What is needed >> Restate every record that follows, keeping it exact.

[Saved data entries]
____

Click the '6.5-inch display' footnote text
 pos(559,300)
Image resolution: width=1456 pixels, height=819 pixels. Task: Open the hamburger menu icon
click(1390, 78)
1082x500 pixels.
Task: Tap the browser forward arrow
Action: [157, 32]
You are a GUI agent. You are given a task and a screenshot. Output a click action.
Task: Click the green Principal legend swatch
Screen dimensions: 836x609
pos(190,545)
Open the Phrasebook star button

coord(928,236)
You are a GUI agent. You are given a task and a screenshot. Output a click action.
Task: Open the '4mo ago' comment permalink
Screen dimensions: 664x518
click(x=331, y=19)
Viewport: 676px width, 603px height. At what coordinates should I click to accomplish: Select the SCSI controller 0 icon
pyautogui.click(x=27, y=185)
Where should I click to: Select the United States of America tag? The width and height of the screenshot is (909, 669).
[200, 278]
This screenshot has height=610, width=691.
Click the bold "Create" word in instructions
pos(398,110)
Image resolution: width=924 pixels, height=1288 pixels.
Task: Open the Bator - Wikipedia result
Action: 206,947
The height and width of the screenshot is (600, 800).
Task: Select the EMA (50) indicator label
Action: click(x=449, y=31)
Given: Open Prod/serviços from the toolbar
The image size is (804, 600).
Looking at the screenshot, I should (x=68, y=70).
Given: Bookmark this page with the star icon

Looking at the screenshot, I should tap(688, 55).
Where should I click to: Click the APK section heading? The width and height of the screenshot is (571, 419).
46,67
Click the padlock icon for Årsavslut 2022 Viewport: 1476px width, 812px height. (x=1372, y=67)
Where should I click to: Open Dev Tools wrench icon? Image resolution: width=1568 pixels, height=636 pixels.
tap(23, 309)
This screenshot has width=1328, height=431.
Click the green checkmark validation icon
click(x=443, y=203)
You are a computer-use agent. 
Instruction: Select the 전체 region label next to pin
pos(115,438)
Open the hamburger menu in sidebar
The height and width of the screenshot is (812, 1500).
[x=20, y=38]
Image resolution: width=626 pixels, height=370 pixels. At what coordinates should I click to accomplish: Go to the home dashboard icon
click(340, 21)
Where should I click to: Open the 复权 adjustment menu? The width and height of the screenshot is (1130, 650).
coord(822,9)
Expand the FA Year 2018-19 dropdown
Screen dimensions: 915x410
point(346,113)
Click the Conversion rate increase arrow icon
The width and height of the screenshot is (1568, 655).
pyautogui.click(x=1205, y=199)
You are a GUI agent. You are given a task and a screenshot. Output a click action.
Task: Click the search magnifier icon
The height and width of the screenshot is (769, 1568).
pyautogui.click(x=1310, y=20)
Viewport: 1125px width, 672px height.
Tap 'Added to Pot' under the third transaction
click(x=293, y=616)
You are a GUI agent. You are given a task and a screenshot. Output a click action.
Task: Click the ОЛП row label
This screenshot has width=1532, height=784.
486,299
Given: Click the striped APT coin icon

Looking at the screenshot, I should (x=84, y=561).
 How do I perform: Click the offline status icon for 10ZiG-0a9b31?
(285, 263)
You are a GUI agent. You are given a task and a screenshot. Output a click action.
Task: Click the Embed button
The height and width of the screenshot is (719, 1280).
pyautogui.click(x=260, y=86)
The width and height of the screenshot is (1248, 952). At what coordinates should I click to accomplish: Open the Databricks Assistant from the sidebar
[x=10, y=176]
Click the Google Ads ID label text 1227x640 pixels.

____

Response to this task >>
Click the '6.5-inch display' footnote text
 pos(559,300)
Image resolution: width=1456 pixels, height=819 pixels. Task: Open the hamburger menu icon
click(1390, 78)
1082x500 pixels.
Task: Tap the browser forward arrow
Action: [157, 32]
You are a GUI agent. You are given a task and a screenshot. Output a click action.
Task: Click the green Principal legend swatch
Screen dimensions: 836x609
pos(190,545)
Open the Phrasebook star button

coord(928,236)
You are a GUI agent. You are given a task and a screenshot. Output a click action.
Task: Open the '4mo ago' comment permalink
Screen dimensions: 664x518
click(x=331, y=19)
Viewport: 676px width, 603px height. At what coordinates should I click to accomplish: Select the SCSI controller 0 icon
pyautogui.click(x=27, y=185)
Where should I click to: Select the United States of America tag? The width and height of the screenshot is (909, 669).
[200, 278]
This screenshot has height=610, width=691.
Click the bold "Create" word in instructions
pos(398,110)
Image resolution: width=924 pixels, height=1288 pixels.
Task: Open the Bator - Wikipedia result
Action: 206,947
The height and width of the screenshot is (600, 800).
Task: Select the EMA (50) indicator label
Action: click(x=449, y=31)
Given: Open Prod/serviços from the toolbar
The image size is (804, 600).
Looking at the screenshot, I should (x=68, y=70).
Given: Bookmark this page with the star icon

Looking at the screenshot, I should tap(688, 55).
Where should I click to: Click the APK section heading? The width and height of the screenshot is (571, 419).
46,67
Click the padlock icon for Årsavslut 2022 Viewport: 1476px width, 812px height. (x=1372, y=67)
Where should I click to: Open Dev Tools wrench icon? Image resolution: width=1568 pixels, height=636 pixels.
tap(23, 309)
This screenshot has width=1328, height=431.
Click the green checkmark validation icon
click(x=443, y=203)
You are a computer-use agent. 
Instruction: Select the 전체 region label next to pin
pos(115,438)
Open the hamburger menu in sidebar
The height and width of the screenshot is (812, 1500).
[x=20, y=38]
Image resolution: width=626 pixels, height=370 pixels. At what coordinates should I click to accomplish: Go to the home dashboard icon
click(340, 21)
Where should I click to: Open the 复权 adjustment menu? The width and height of the screenshot is (1130, 650).
coord(822,9)
Expand the FA Year 2018-19 dropdown
Screen dimensions: 915x410
point(346,113)
Click the Conversion rate increase arrow icon
The width and height of the screenshot is (1568, 655).
pyautogui.click(x=1205, y=199)
You are a GUI agent. You are given a task and a screenshot. Output a click action.
Task: Click the search magnifier icon
The height and width of the screenshot is (769, 1568).
pyautogui.click(x=1310, y=20)
Viewport: 1125px width, 672px height.
Tap 'Added to Pot' under the third transaction
click(x=293, y=616)
You are a GUI agent. You are given a task and a screenshot. Output a click action.
Task: Click the ОЛП row label
This screenshot has width=1532, height=784.
486,299
Given: Click the striped APT coin icon

Looking at the screenshot, I should (x=84, y=561).
 How do I perform: Click the offline status icon for 10ZiG-0a9b31?
(285, 263)
You are a GUI agent. You are given a task and a screenshot. Output a click action.
Task: Click the Embed button
The height and width of the screenshot is (719, 1280).
pyautogui.click(x=260, y=86)
The width and height of the screenshot is (1248, 952). At what coordinates should I click to accomplish: Open the Databricks Assistant from the sidebar
[x=10, y=176]
Click the Google Ads ID label text 1227x640 pixels.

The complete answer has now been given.